5. At exits and exit stairways serving a required accessible space, but not providing an approved accessible means of egress, signage shall be provided in accordance with Section 1007.10.

There are circumstances in which it is useful and necessary to locate directional signage at certain inaccessible elements to indicate the route to the nearest like accessible element. For example, not all building entrances are required to be accessible (see Section 1105). Should a person in a wheelchair happen to approach an inaccessible building entrance at an unfamiliar facility, it is appropriate to provide direction indicating where the nearest accessible entrance is located. The same circumstance presents itself at inaccessible public toilet and bathing facilities, at elevators that do not serve an accessible route and in assembly and mercantile occupancies where family-assisted use accessible toilet and bathing facilities are required.

This requirement for directional signage works in conjunction with the fact that everything is initially assumed to be accessible; therefore, items are not required to be identified by the International Symbols of Accessibility in the interest of mainstreaming. See the general comments to this chapter and the commentary to Section 1110.1 for a further discussion of mainstreaming.

1110.3 Other signs. Signage indicating special accessibility provisions shall be provided as shown:

1. Each assembly area required to comply with Section 1108.2.7 shall provide a sign notifying patrons of the availability of assistive listening systems.

Exception: Where ticket offices or windows are provided, signs are not required at each assembly area provided that signs are displayed at each ticket office or window informing patrons of the availability of assistive listening systems.
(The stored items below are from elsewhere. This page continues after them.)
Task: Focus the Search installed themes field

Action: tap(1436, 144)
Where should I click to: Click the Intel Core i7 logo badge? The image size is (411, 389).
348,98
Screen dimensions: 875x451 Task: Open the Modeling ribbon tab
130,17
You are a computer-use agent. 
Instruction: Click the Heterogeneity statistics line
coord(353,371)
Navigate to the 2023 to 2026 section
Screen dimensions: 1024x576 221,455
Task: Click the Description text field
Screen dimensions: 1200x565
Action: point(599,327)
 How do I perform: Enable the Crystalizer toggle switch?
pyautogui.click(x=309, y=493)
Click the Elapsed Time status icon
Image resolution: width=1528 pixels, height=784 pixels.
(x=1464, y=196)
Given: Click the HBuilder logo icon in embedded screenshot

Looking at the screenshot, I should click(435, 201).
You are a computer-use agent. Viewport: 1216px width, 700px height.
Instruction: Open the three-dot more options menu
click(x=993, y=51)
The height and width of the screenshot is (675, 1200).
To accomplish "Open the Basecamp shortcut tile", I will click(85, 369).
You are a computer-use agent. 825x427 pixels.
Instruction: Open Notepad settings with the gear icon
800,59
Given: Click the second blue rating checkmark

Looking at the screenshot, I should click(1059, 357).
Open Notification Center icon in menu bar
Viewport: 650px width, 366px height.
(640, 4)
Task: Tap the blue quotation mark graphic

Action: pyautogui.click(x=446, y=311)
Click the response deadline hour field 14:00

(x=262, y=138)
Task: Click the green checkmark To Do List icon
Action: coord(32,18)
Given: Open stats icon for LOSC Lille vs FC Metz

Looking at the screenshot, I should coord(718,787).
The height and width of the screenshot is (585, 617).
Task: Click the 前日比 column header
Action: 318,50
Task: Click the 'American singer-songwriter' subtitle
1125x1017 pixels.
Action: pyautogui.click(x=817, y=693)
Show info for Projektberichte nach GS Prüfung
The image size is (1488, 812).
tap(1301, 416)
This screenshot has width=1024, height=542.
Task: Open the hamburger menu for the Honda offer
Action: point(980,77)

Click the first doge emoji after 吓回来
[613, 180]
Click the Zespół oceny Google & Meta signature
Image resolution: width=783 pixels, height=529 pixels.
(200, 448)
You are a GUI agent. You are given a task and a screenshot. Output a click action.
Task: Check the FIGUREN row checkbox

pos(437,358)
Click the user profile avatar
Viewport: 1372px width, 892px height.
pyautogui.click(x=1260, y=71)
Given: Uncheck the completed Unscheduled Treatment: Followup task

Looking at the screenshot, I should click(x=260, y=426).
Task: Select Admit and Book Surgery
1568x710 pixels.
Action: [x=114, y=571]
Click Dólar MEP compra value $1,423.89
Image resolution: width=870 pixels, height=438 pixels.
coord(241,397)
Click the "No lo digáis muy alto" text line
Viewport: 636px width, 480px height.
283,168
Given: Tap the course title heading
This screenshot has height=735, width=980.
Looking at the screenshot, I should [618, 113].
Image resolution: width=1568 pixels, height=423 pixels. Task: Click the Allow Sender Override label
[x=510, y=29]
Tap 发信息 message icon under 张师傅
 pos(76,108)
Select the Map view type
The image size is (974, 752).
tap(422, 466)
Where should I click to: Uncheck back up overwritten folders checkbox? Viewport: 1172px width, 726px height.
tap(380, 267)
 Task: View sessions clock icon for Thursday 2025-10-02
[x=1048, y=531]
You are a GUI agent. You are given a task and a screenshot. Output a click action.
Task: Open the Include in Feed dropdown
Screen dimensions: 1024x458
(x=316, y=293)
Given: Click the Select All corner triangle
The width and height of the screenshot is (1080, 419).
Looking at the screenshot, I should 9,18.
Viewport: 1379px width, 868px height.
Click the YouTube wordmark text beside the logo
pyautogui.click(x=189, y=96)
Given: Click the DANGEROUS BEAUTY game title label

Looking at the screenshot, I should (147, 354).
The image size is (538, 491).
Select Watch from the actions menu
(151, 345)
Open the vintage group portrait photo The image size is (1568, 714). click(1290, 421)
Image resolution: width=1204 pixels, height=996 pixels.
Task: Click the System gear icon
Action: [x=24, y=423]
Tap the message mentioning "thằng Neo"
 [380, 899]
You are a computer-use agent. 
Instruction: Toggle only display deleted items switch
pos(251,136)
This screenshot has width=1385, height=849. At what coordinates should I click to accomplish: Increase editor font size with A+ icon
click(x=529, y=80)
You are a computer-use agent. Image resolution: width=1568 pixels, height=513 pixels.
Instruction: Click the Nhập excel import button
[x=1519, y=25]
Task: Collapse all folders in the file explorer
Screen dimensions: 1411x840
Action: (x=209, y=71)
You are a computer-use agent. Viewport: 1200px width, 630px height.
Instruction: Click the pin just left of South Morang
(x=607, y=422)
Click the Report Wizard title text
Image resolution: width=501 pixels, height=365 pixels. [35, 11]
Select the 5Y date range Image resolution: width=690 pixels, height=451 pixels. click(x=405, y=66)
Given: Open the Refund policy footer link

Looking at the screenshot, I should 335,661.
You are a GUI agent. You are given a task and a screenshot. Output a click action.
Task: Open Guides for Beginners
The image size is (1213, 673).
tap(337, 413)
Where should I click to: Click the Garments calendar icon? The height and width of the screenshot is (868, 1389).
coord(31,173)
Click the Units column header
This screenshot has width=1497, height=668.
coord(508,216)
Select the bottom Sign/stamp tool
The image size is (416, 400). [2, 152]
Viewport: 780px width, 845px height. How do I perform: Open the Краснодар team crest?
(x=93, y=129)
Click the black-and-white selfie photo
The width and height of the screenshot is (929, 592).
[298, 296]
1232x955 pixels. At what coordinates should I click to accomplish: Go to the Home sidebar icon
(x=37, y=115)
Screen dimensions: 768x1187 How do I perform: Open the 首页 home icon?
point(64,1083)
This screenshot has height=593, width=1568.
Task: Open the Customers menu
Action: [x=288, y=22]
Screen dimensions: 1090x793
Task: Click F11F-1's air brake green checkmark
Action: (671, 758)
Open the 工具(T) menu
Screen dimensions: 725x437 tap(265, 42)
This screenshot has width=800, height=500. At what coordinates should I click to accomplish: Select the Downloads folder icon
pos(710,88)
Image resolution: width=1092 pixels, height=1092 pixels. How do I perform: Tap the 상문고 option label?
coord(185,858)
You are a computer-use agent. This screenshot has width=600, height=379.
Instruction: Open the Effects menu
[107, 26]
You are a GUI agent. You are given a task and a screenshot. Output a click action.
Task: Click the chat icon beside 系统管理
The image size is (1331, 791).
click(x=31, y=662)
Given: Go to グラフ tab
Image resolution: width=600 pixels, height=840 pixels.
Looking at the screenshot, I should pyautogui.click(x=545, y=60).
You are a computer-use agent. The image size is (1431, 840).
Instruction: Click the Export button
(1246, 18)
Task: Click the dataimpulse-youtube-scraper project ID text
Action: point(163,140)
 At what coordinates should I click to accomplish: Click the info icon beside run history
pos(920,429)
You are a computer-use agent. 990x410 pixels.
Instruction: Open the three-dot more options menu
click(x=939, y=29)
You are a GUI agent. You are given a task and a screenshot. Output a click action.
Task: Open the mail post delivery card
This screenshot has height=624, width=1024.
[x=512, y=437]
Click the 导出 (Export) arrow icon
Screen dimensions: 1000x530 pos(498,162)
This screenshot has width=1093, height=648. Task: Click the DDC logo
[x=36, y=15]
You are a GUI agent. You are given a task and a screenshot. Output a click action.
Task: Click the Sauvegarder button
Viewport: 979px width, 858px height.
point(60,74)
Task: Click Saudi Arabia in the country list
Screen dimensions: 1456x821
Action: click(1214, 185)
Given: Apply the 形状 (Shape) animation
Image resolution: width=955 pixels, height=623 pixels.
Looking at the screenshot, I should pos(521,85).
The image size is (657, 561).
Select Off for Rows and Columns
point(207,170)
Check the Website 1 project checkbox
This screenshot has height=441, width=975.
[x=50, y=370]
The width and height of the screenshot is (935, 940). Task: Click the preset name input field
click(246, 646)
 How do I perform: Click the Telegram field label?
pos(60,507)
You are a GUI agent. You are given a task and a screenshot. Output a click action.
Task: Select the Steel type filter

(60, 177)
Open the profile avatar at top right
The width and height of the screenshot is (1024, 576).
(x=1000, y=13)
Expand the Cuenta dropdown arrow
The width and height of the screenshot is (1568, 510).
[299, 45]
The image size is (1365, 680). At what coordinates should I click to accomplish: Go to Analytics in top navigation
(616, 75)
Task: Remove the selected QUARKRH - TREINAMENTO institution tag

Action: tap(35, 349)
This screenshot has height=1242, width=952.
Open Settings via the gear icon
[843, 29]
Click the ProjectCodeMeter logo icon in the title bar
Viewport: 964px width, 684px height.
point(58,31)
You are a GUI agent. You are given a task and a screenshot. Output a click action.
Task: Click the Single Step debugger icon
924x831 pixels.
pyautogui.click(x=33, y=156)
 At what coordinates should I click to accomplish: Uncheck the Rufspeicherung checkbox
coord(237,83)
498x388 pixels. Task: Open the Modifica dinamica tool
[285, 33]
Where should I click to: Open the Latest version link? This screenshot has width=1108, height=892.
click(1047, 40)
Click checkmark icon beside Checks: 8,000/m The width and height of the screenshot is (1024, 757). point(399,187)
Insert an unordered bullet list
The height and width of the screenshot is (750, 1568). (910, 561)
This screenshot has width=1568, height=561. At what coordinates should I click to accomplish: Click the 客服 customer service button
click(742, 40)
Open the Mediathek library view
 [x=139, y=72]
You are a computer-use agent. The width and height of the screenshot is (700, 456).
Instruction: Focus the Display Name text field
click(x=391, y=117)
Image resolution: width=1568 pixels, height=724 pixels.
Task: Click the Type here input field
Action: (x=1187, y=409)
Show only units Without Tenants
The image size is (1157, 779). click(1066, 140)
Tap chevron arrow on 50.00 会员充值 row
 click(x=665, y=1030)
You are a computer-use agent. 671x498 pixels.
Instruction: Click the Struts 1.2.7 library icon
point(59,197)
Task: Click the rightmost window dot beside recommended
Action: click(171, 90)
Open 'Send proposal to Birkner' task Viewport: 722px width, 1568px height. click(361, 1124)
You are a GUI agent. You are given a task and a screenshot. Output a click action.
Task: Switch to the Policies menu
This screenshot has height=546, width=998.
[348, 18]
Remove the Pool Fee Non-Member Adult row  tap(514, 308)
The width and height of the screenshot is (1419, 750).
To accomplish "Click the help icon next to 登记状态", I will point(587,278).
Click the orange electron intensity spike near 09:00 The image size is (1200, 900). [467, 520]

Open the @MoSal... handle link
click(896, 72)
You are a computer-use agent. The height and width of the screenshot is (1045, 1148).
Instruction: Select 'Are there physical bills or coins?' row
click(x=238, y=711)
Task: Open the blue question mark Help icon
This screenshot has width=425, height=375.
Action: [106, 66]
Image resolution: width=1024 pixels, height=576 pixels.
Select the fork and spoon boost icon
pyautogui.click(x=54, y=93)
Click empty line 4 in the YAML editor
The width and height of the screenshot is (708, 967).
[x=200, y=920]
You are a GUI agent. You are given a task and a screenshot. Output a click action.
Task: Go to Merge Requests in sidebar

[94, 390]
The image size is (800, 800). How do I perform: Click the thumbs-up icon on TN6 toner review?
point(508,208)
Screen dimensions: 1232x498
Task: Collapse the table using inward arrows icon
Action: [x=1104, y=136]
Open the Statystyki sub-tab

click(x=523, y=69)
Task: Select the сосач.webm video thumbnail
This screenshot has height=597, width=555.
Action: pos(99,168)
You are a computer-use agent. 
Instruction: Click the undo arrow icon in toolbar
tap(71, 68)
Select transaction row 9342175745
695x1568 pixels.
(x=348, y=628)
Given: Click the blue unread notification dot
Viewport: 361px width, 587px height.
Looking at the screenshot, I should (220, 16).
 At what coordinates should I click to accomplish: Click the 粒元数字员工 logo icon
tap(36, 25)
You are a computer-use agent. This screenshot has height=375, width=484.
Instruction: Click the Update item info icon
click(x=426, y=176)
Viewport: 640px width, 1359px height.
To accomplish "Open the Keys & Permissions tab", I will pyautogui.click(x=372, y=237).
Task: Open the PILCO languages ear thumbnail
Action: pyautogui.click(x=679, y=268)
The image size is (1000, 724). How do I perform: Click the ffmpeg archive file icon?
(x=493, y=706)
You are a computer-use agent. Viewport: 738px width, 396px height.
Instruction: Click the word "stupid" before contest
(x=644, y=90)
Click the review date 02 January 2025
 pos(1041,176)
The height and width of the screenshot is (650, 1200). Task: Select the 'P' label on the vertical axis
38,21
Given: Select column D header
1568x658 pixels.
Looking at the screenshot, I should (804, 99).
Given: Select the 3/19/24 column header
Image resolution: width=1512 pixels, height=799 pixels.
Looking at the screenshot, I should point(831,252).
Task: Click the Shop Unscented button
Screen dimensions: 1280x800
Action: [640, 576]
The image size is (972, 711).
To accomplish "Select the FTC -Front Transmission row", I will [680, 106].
2. At each door to an area of refuge, an exterior area for assisted rescue, an egress stairway, exit passageway and exit discharge, signage shall be provided in accordance with Section 1011.3.

3. At areas of refuge, signage shall be provided in accordance with Section 1007.11.

4. At exterior areas for assisted rescue, signage shall be provided in accordance with Section 1007.11.

5. At two-way communication systems, signage shall be provided in accordance with Section 1007.8.2.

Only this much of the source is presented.